Of those who had or planned to contribute less to their employer-sponsored retirement plan, two out of three would also lose a corresponding employer match contribution, thus compounding the economic effect for retirement.

At the same time, 82 per cent were more concerned about affording healthcare in retirement than affording healthcare today.

With the increased out-of-pocket spending on health care benefits, 35 per cent were "concerned" or "very concerned" that these costs would impact retirement and other financial goals.

The finding came as a separate survey by accountancy firm PricewaterhouseCoopers has warned that employers who do not make changes to their benefit packages are being told by carriers to expect double-digit increases in healthcare costs.

Insurance firms anticipated medical costs to rise across all plan designs, it found.

"Medical costs continue to grow faster than wages, and this trend is an important driver of insurance company premiums," warned Jack Rodgers, managing director of the health policy economics group at PricewaterhouseCoopers.

"The fact that medical costs are expected to increase by double digits, however, does not mean that health insurance premiums will increase at the same rate. Employers have the ability to influence premiums through strategic and creative benefit plan design," he added.

American workers had in fact been shielded from the rising cost of healthcare for decades, and that the burden of rising medical costs had been borne largely by employers and the government.
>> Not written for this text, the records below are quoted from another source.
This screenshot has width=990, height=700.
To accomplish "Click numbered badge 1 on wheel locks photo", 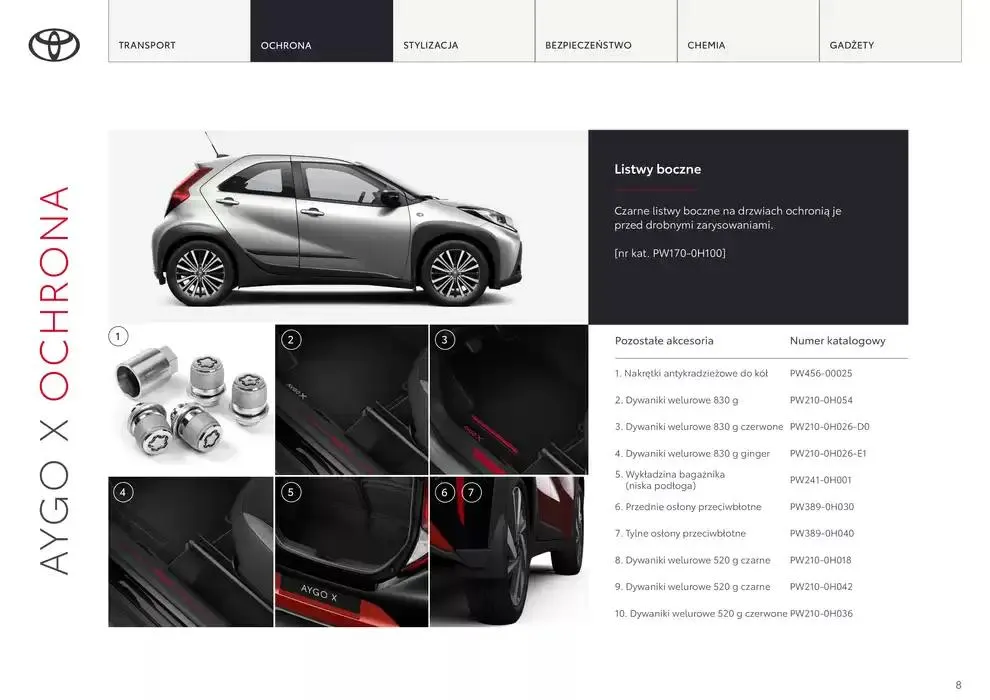I will click(120, 335).
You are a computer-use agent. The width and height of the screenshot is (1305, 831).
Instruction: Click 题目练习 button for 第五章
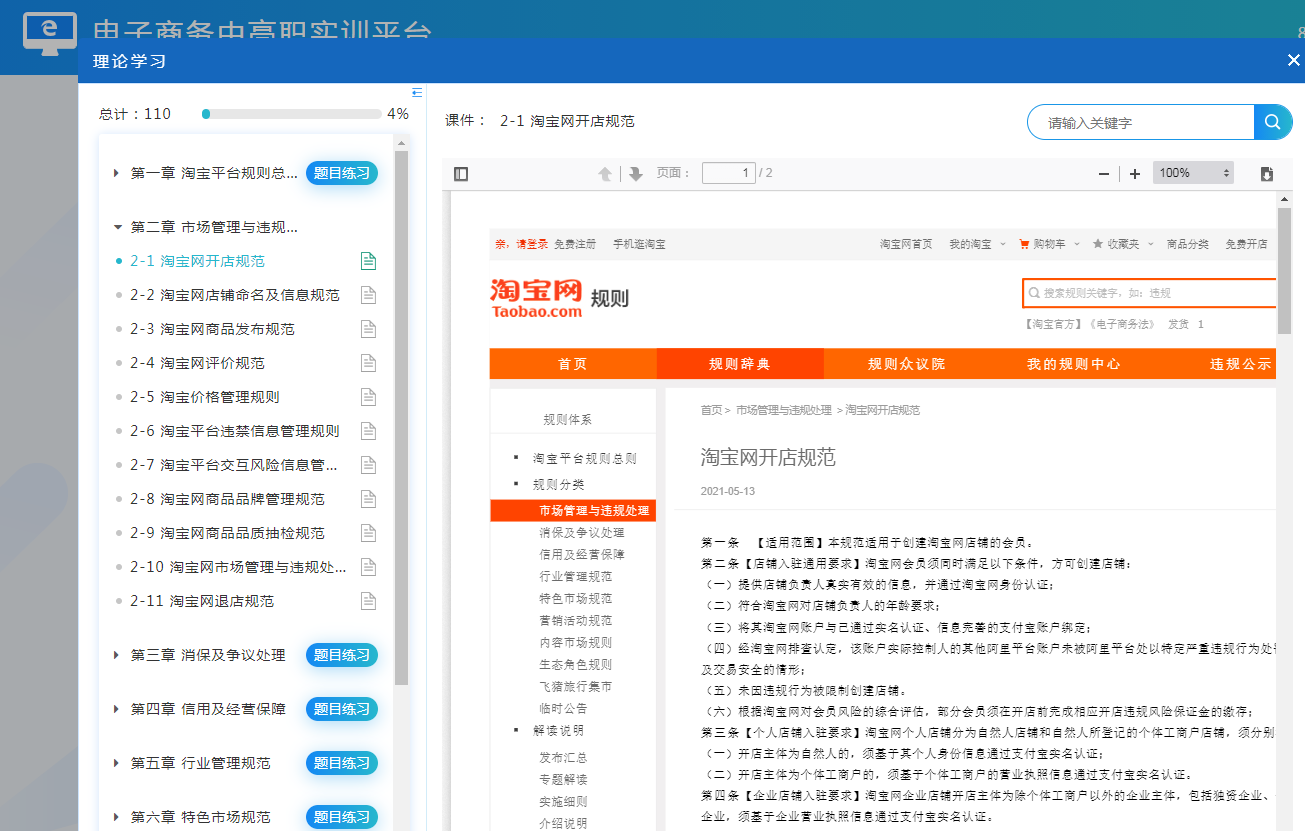tap(342, 763)
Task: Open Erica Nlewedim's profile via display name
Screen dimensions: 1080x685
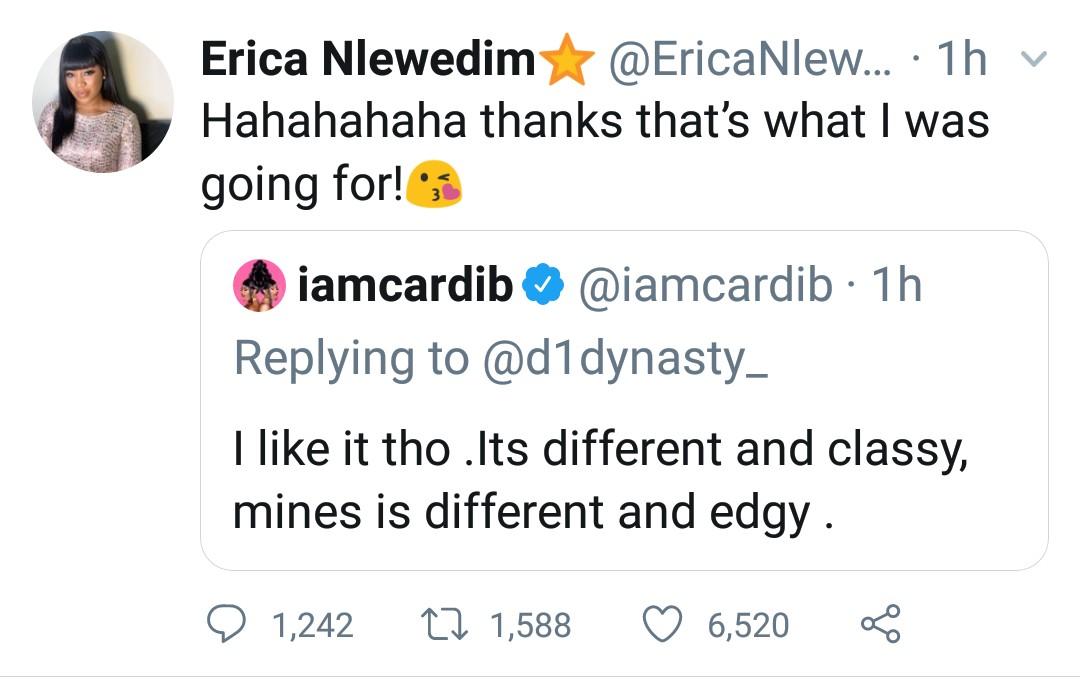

According to PwC, Americans spent six per cent of their personal budgets on medical costs in 1960, the same percentage of consumer spending as in 2004.

But both the government and U.S. employers were now looking to share more of the responsibility, if not the actual costs, with their employees in an attempt to curb rising spending levels.

The average annual per employee cost for health care is now more than $6,700, according to a poll by Wolters Kluwer Law & Business.

This meant that, unsurprisingly, more and more employers were now moving to consumer-driven health plans is to reduce their costs, it added.